An important data mart likely has five or more tests. In such cases, it is quite tedious to add tests to dependencies each time. Furthermore, the risk of forgetting to modify the dependencies when adding tests is also increased.

That is why the dependeOnDependencyAssertions option is introduced. when enabled in the config block, it automatically creates a dependency for all assertions for the models referenced in ref and dependencies . It results in Dataform executing the model only if all assertions are successful.

config {
type: "view",
dependOnDependencyAssertions: true,
}

SELECT
*
FROM
${ref("first_view")}

You can see at a glance that the code has been simplified. As for the includeDependentAssertions option, all assertions specified by model name can be included in the dependency of the model you will execute. This one can be used when you want to set up assertion dependencies only for a specific model.

config { 
type: "view",
dependencies: [{name: "some_table", includeDependentAssertions: true}]
}

select test from ${ref({name: "some_other_table", includeDependentAssertions: true})}

In this case, the model will only be executed if all the some_table and some_other_table assertions are successful.

Enhancement of dataform-assertions package functionality

The dataform-assertions package, which makes it easy to implement rich tests in dataform, was introduced in my previous article. In a few months, some features have been added to this package, or rather, some of them were merged after I implemented them myself and sent a PR.

Extended source freshness assertions

  • TIEMSTAMP columns are now supported for comparisons with more granular units such as SECOND, MINUTE, and HOUR.
  • The time zone can now be specified for DATE types.

Due to this update, the assertion is richer than dbt’s source freshness test, partly because it is originally based on the DATE comparison.

dataFreshnessConditions: {
"first_table": {
"dateColumn": "updated_date",
"timeUnit": "DAY",
"delayCondition": 1,
"timeZone": "America/Los_Angeles"
},
"second_table": {
"dateColumn": "TIMESTAMP(updated_date)",
"timeUnit": "HOUR",
"delayCondition": 3,
}
},

Allow the config block to specify the test target of the model

This feature is useful when the test model is a table of TB size and only some proportion of the data is updated, and you want to reduce the cost by narrowing down the test target. If a past test was successful with the data that has not been changed since then, there is no reason to test again.

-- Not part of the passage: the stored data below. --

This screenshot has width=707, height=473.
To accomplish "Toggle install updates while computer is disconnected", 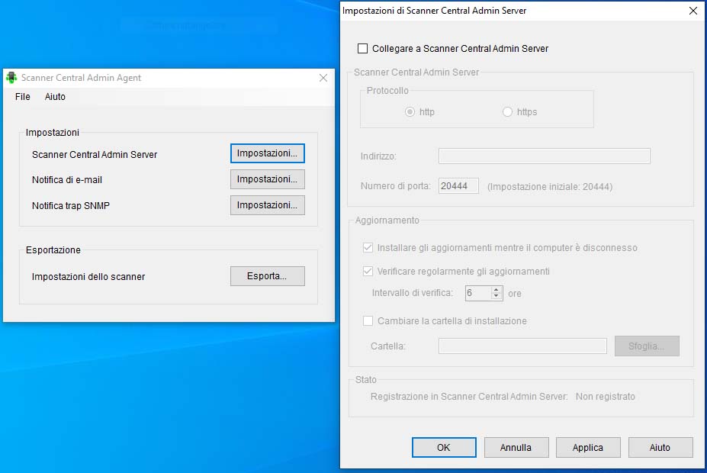I will [369, 248].
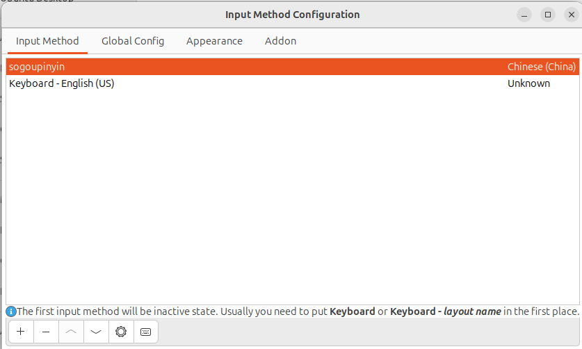582x349 pixels.
Task: Close the Input Method Configuration window
Action: pyautogui.click(x=572, y=15)
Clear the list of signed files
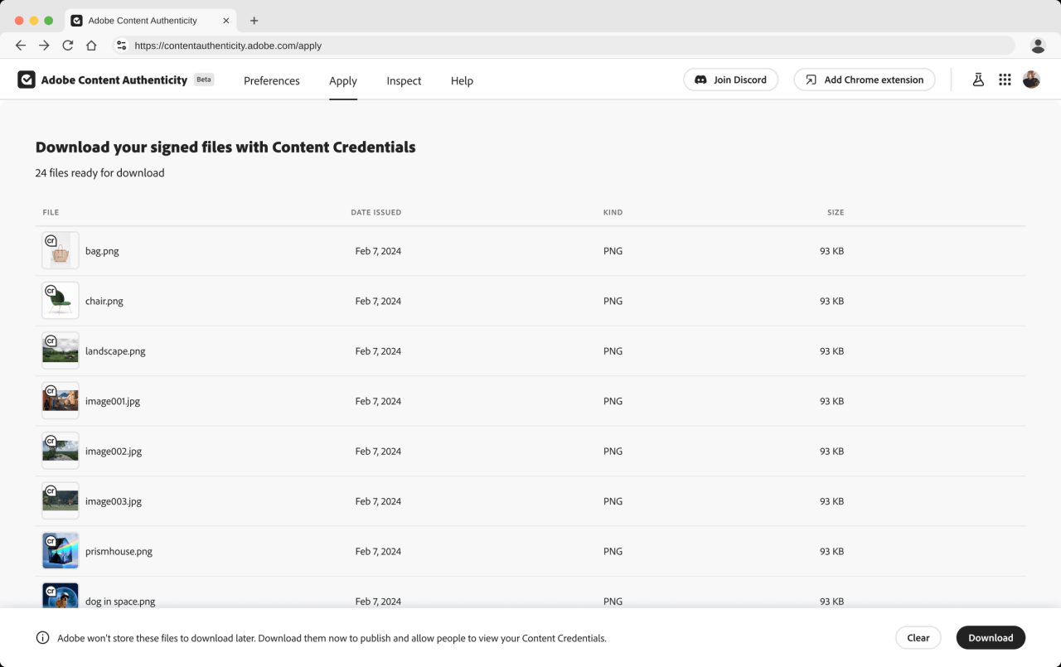The height and width of the screenshot is (667, 1061). tap(918, 637)
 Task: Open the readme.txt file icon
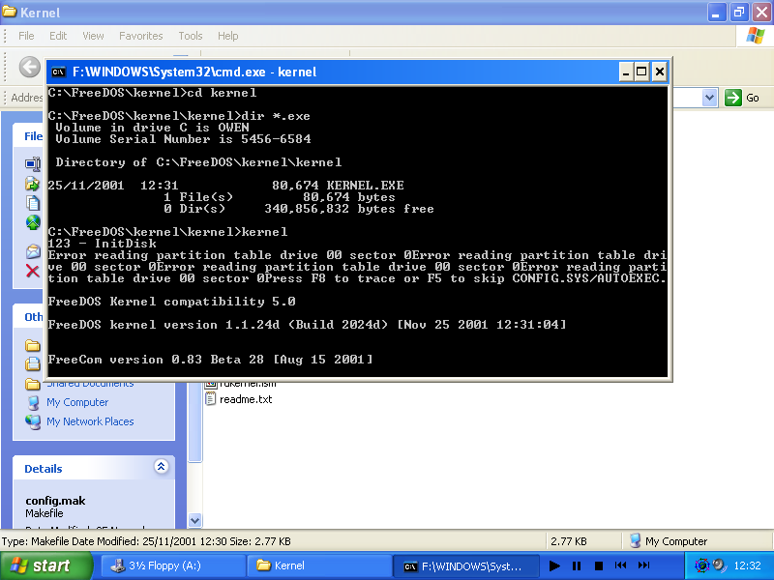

In dbt, this feature is implemented in the dbt core. you can specify the test range for each test using the config block.

version: 2

models:
- name: large_table
columns:
- name: my_column
tests:
- accepted_values:
values: ["a", "b", "c"]
config:
where: "created_at > CURRENT_DATE() - 7"

On the other hand, Dataform had no equivalent functionality. The only way to do this was to write custom tests or create individual models for testing. Therefore, I implemented the same concept directly in this package.

const commonAssertions = require("../index");

const commonAssertionsResult = commonAssertions({
globalAssertionsParams: {
"database": {project},
"schema": "assertions_" + dataform.projectConfig.vars.env,
"location": "EU",
"tags": ["assertions"],
},
// write test range config in this level
config: {
"first_table": {
"where": "updated_date >= CURRENT_DATE() - 7"
},
},
rowConditions: {
"first_table": {
"id_not_null": "id IS NOT NULL",
"id_strict_positive": "id > 0"
},
"second_table": {
"id_in_accepted_values": "id IN (1, 2, 3)"
}
},
...

In the case of the id_not_null test for first_table, the query would look like this. The original test condition is executed after filtering the table.

WITH
filtering AS (
SELECT
*
FROM
`{project}.dataform.first_table`
WHERE
updated_date >= CURRENT_DATE() - 7
)
SELECT "Condition not met: id IS NOT NULL, Table: `{project}.dataform.first_table`" AS assertion_description
FROM filtering
WHERE NOT (id IS NOT NULL)

Since dataform-assertions is still a small package, I could add this functionality within a few hours. There is still plenty of room to add more features, so if you are using dataform or want to be involved in OSS, please try to contribute.

--

--